CLINIC has said it is exploring all avenues to appeal the precedent-setting decision in federal appellate courts. They will also continue to represent Mr. L-E-A- in his own case, which has been sent back to an immigration judge.

In the meantime, immigration attorneys are urging asylum seekers to continue forward with their own cases.

Katharine Gordon, pro bono coordinator and staff attorney for the California-based immigration legal services organization Al Otro Lado, said that granting asylum requires a case-by-case assessment, and that blanket statements often cause confusion about what rights asylum seekers have to pursue their case.

"It's such a legally complex issue that people think that the attorney general just said something, and they can't challenge it," she said. "So that's going to lead directly to people dying, and directly to people losing their asylum cases or not even pursuing avenues for protection."

Gordon, who works much of the year in Tijuana, Mexico, said that asylum seekers should continue to seek legal counsel, and that legal and religious groups should continue advocating on their behalf.

Central American migrants sleep outside Our Lady of Guadalupe Cathedral in Ciudad Juarez, Mexico, July 14. (CNS/Reuters/Jose Luis Gonzalez)

Catholic tradition has long supported the right of people to seek asylum when family members face threats of persecution, said Kristin Heyer, a theologian at Boston College who has written extensively on immigration ethics and family values. That belief, she said, is rooted in the biblical call to welcome the stranger and in teachings on universal human rights, including the freedom to migrate to live free from fear of violence or retaliation.

Heyer said Catholic teaching aligns with the view in a 2015 ruling by the 9th U.S. Circuit Court of Appeals that deemed the family "the quintessential particular social group."

"In the Catholic tradition, family relationships are fundamentally sacred and families are understood to be central social institutions in need of protection. Families are basic cells of civil society and 'schools of deeper humanity,'" she told NCR in an email.

Heyer added that asylum policies that undermine the family as a primary social group "jeopardize human dignity and threaten the common good."

In Central America, the family is especially seen as a central institution, Heyer said. In particular, the cultural value of familismo "intensifies the connection of familial relationships to members' identities," she said, and places strong value on those relationships and obligations.
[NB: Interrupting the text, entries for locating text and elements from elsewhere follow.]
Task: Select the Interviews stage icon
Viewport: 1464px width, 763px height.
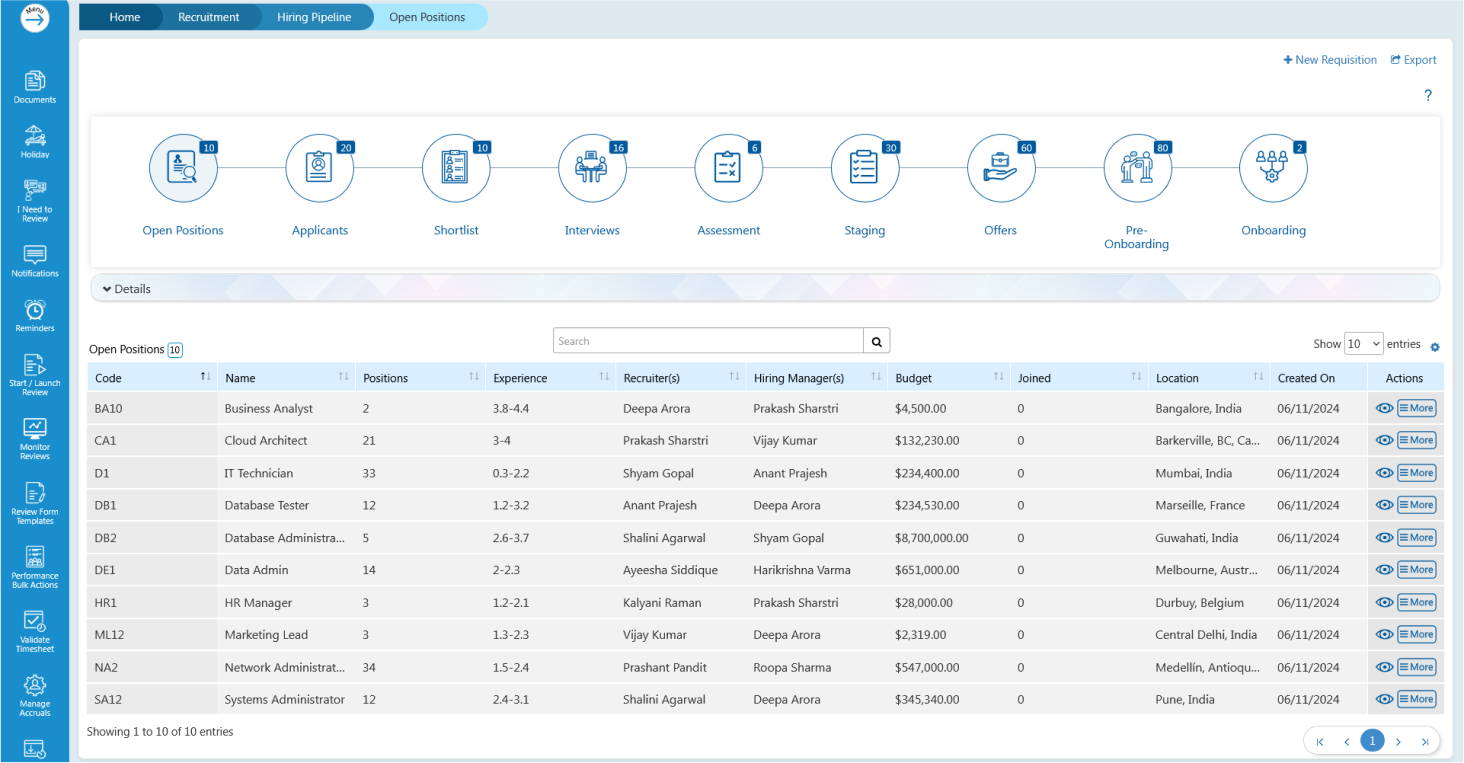Action: tap(592, 168)
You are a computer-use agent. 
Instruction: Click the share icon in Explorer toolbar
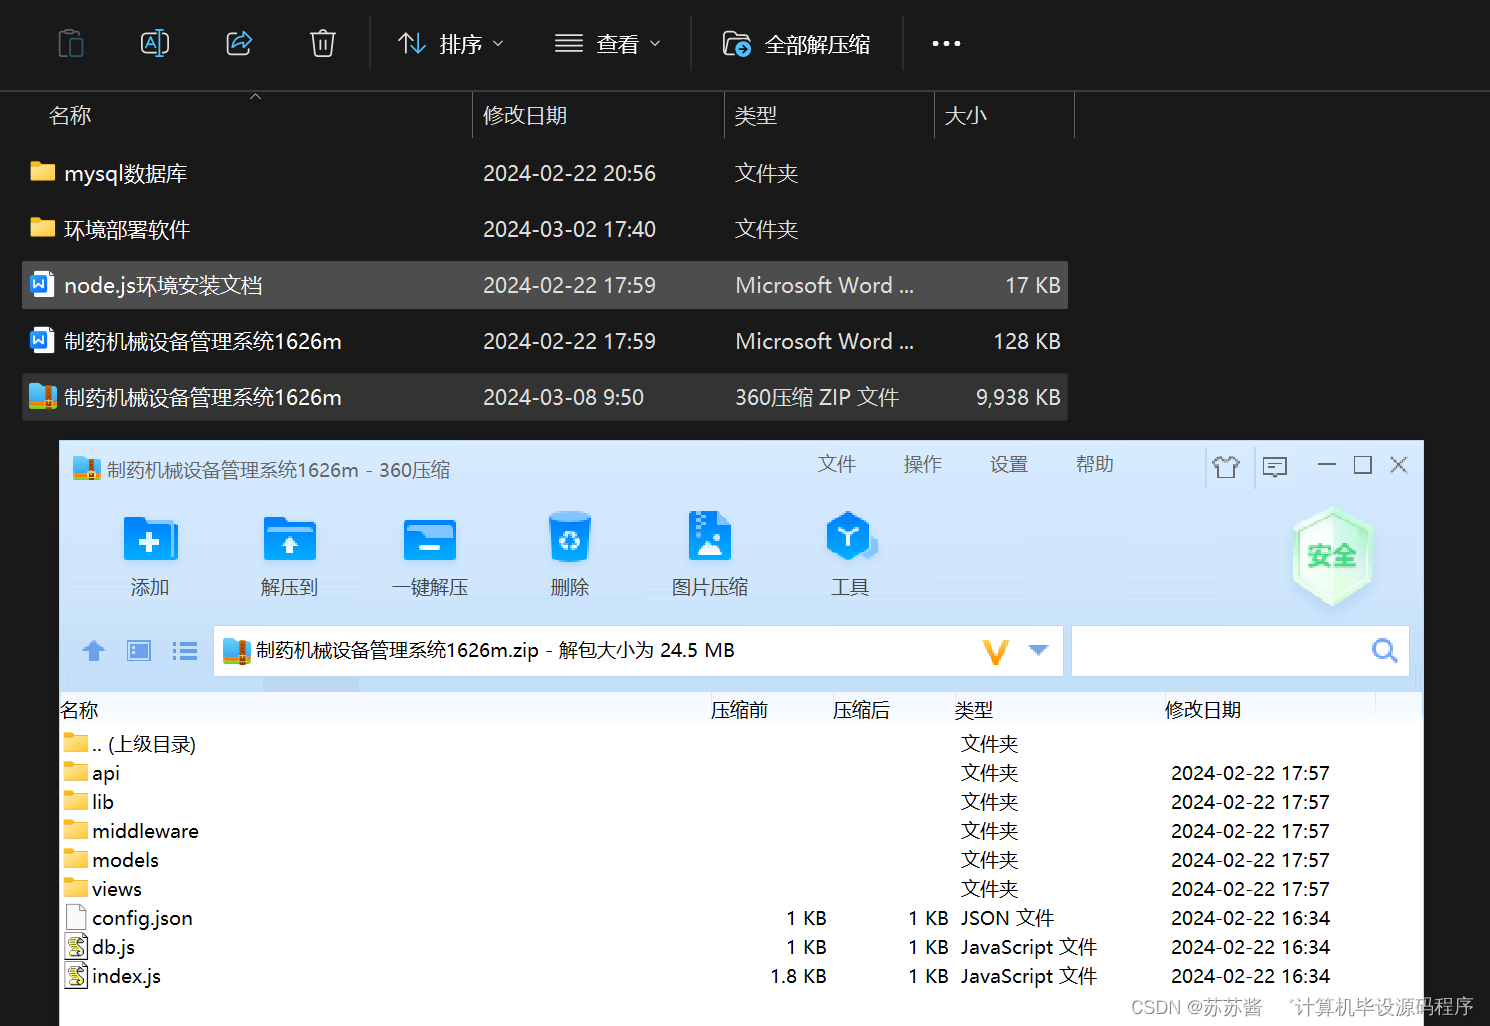238,43
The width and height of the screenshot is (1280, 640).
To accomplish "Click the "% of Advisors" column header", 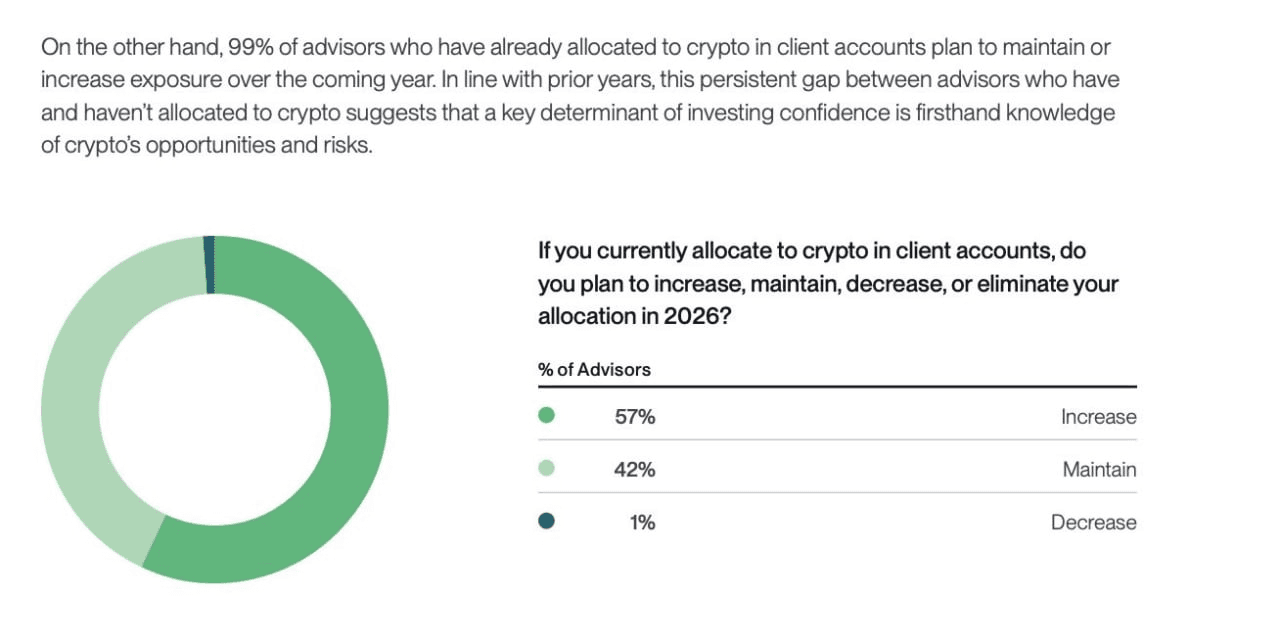I will tap(594, 369).
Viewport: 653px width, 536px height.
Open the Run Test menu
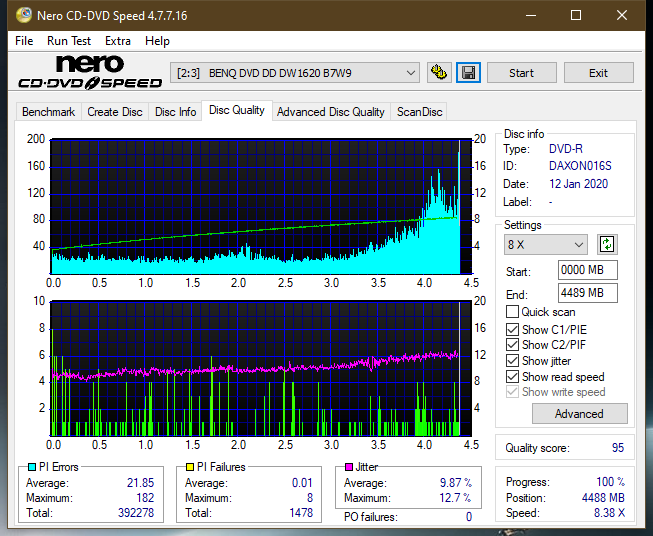(x=69, y=41)
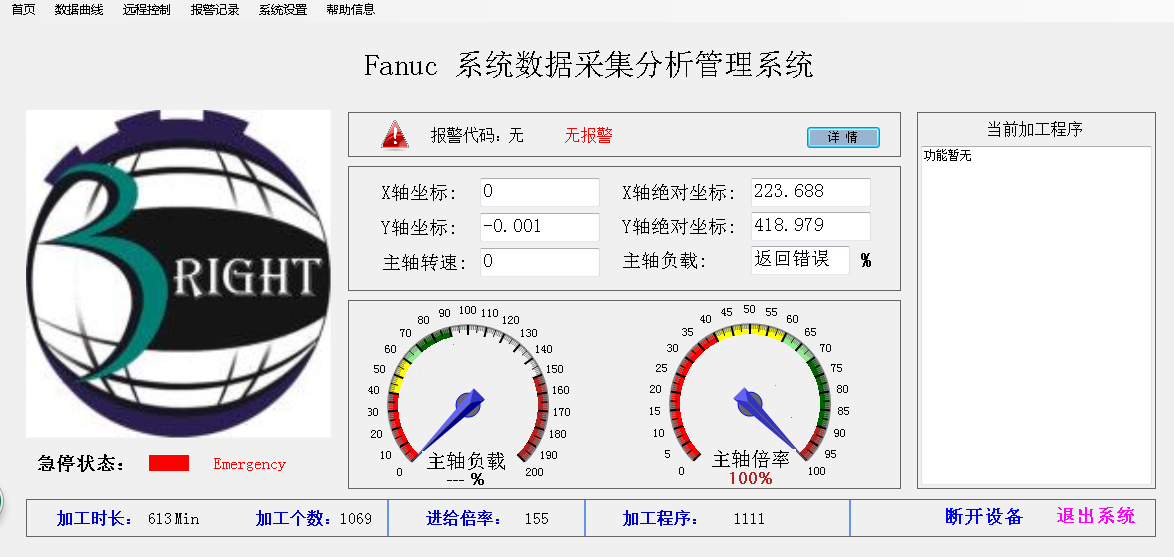
Task: Click the 主轴负载 field showing 返回错误
Action: tap(799, 260)
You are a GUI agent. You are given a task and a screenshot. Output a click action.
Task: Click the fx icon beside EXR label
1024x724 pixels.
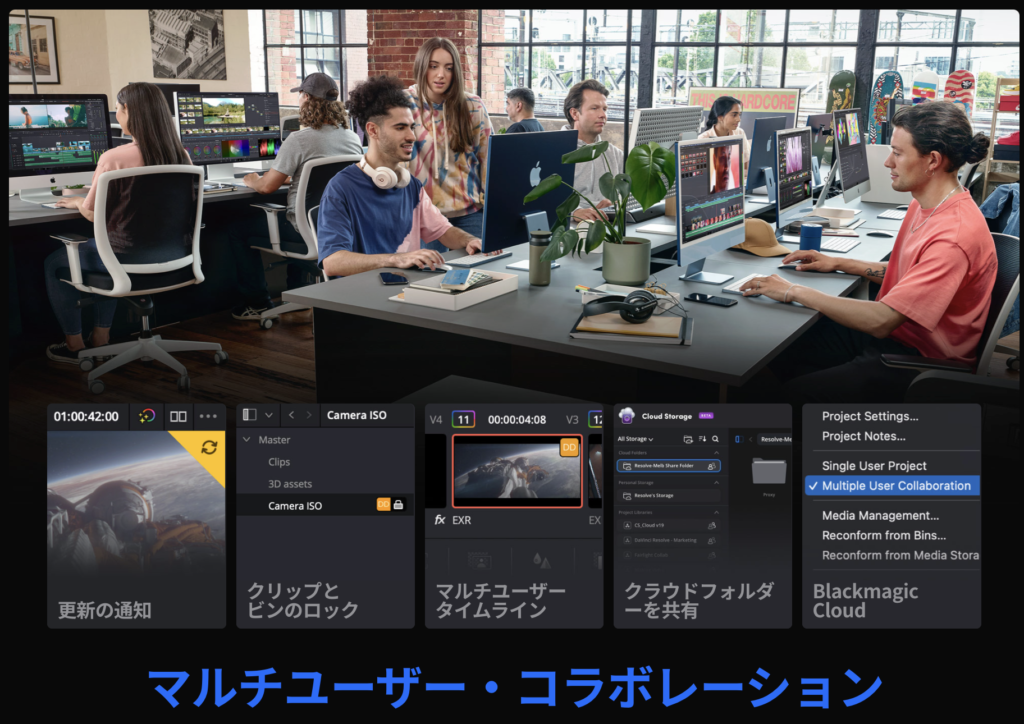(x=440, y=520)
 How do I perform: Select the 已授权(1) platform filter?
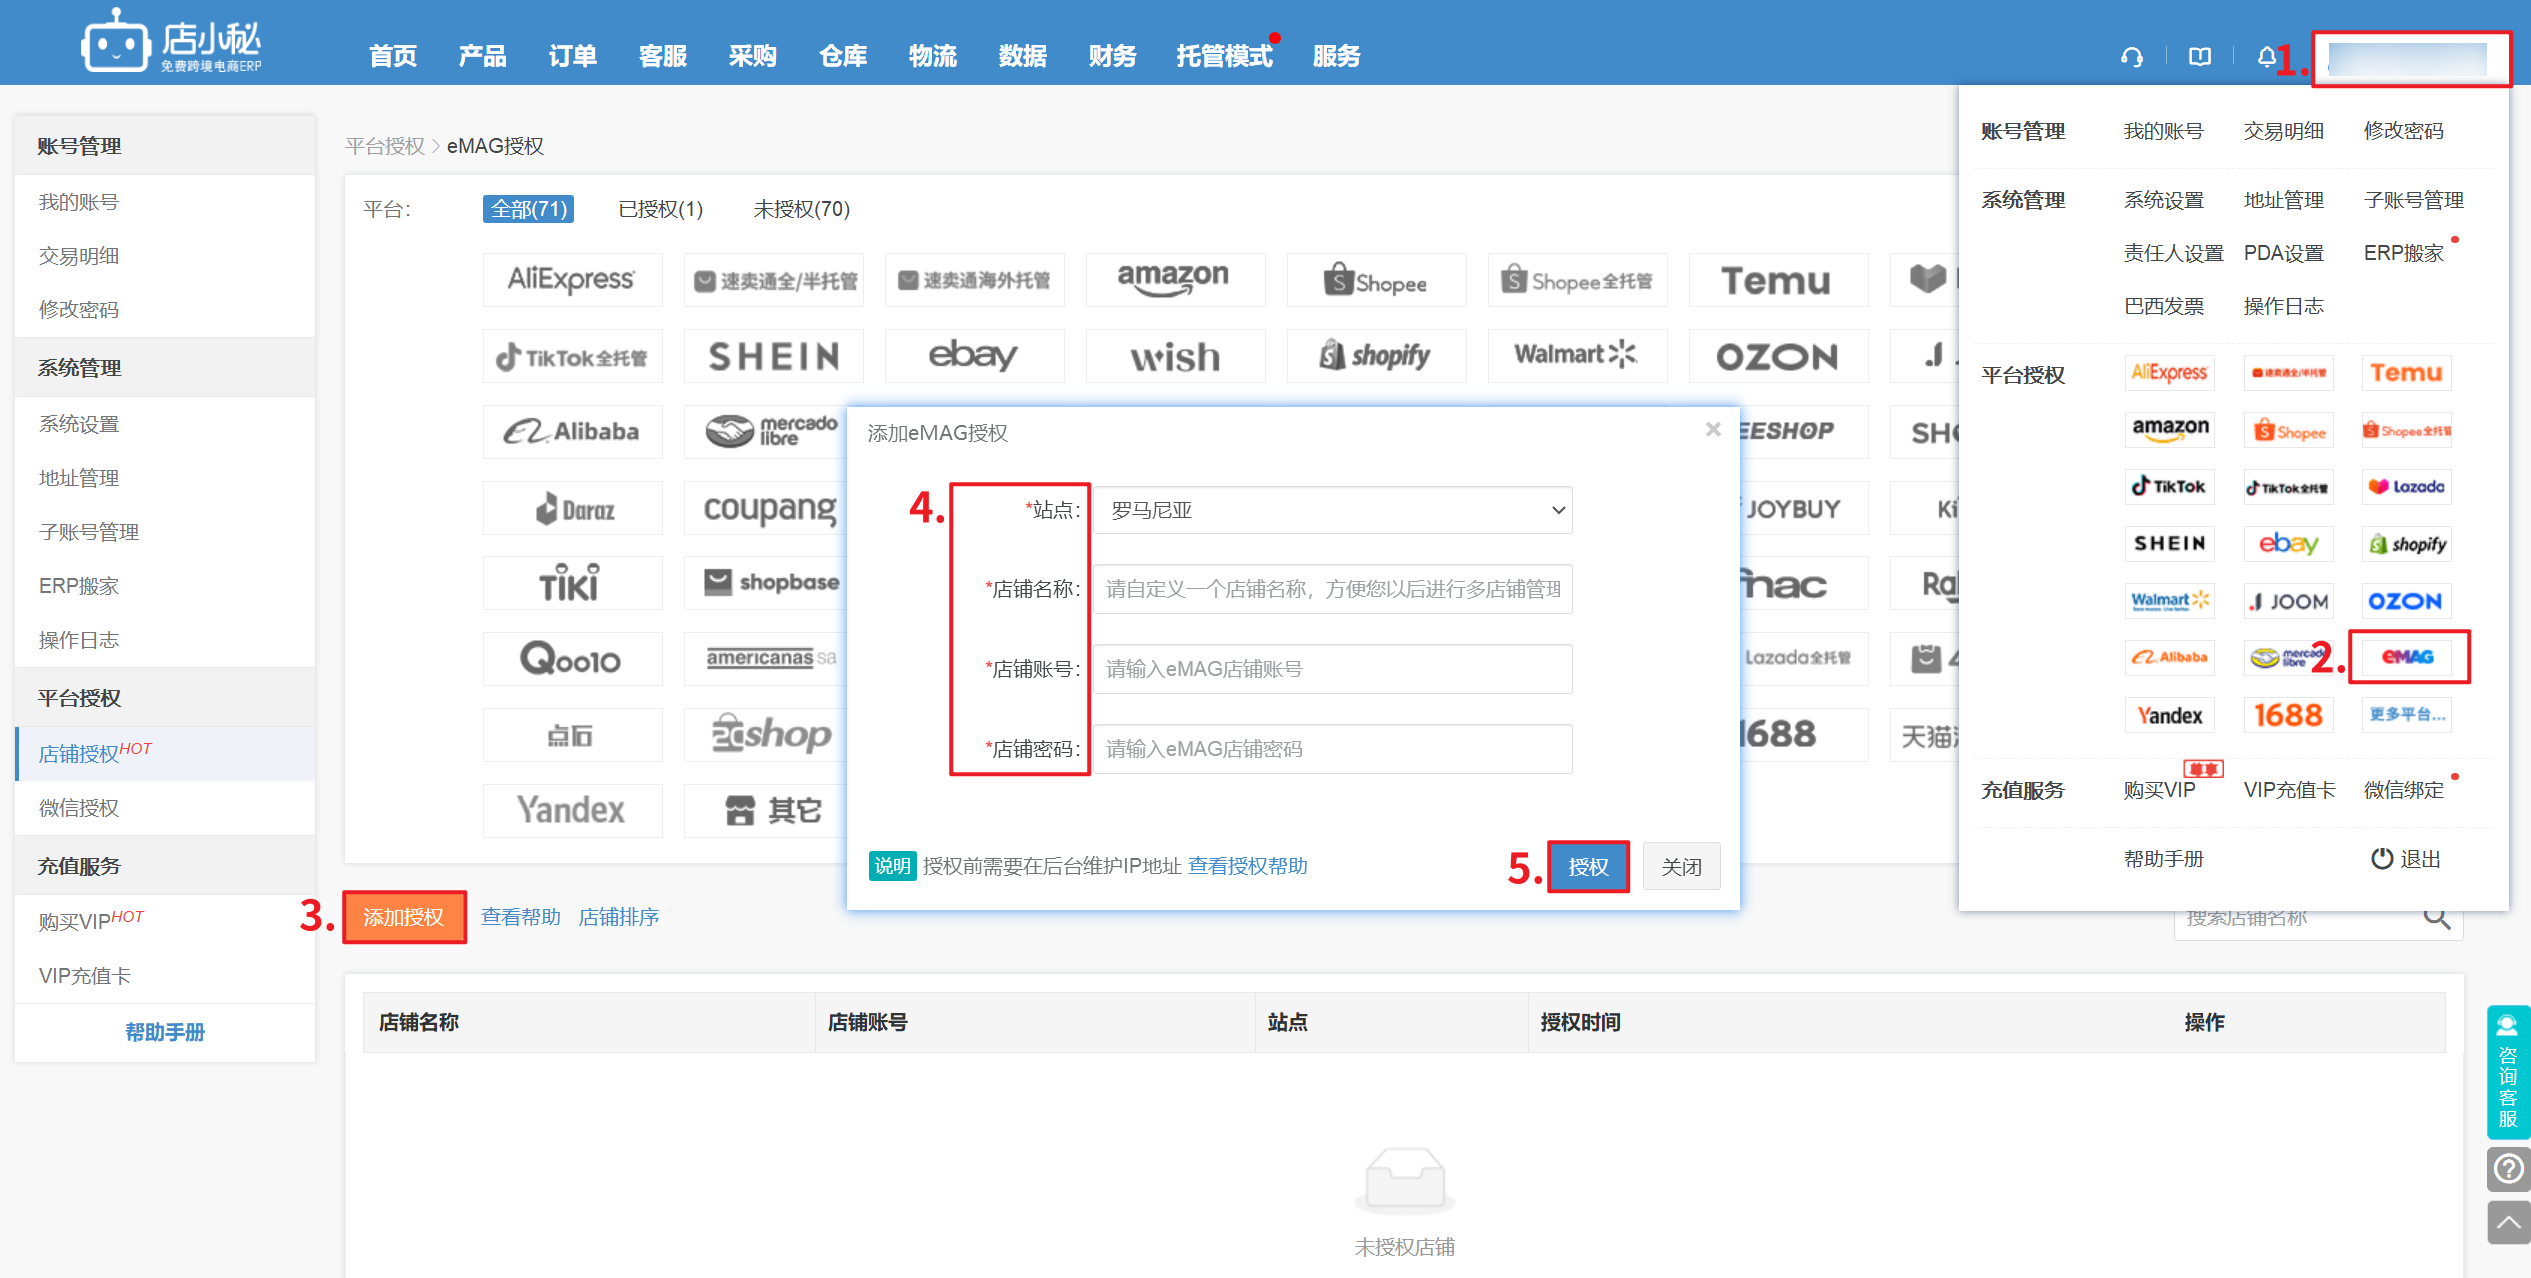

"Family serves as the primary organizing structure in many Central American asylees and migrants' lives, for their social identity is relational rather than individual," Heyer said.

U.S. Attorney General William Barr is seen at the 2019 Prison Reform Summit in the East Room of the White House in Washington April 1. (CNS/Reuters/Yuri Gripas)

In his decision, Barr, who himself is a Catholic, argued it is insufficient in asylum cases whether "the applicant's society (or societies in general) place great significance on the concept of the family. If this were the case, virtually everyone in that society would be a member of a cognizable particular social group.

"The fact that 'nuclear families' or some other widely recognized family unit generally carry societal importance says nothing about whether a specific nuclear family would be 'recognizable by society at large.' The average family — even if it would otherwise satisfy the immutability and particularity requirements — is unlikely to be so recognized," Barr wrote.

Jenkins of CLINIC said that argument falls short, in that every person also has a race and nationality. He added it misses the question posed in the law, which is are you persecuted on account of that trait, belief or membership?

He said that Barr is following former Attorney General Jeff Sessions in "trying to transform immigration courts into deportation courts."

Several major legal organizations, including the National Association of Immigration Judges and the American Bar Association, have called for creating an independent immigration court system separate from the Justice Department and political influence.

"We are seeing the folly of having a law enforcement officer also be by himself the supreme court of immigration," Jenkins said.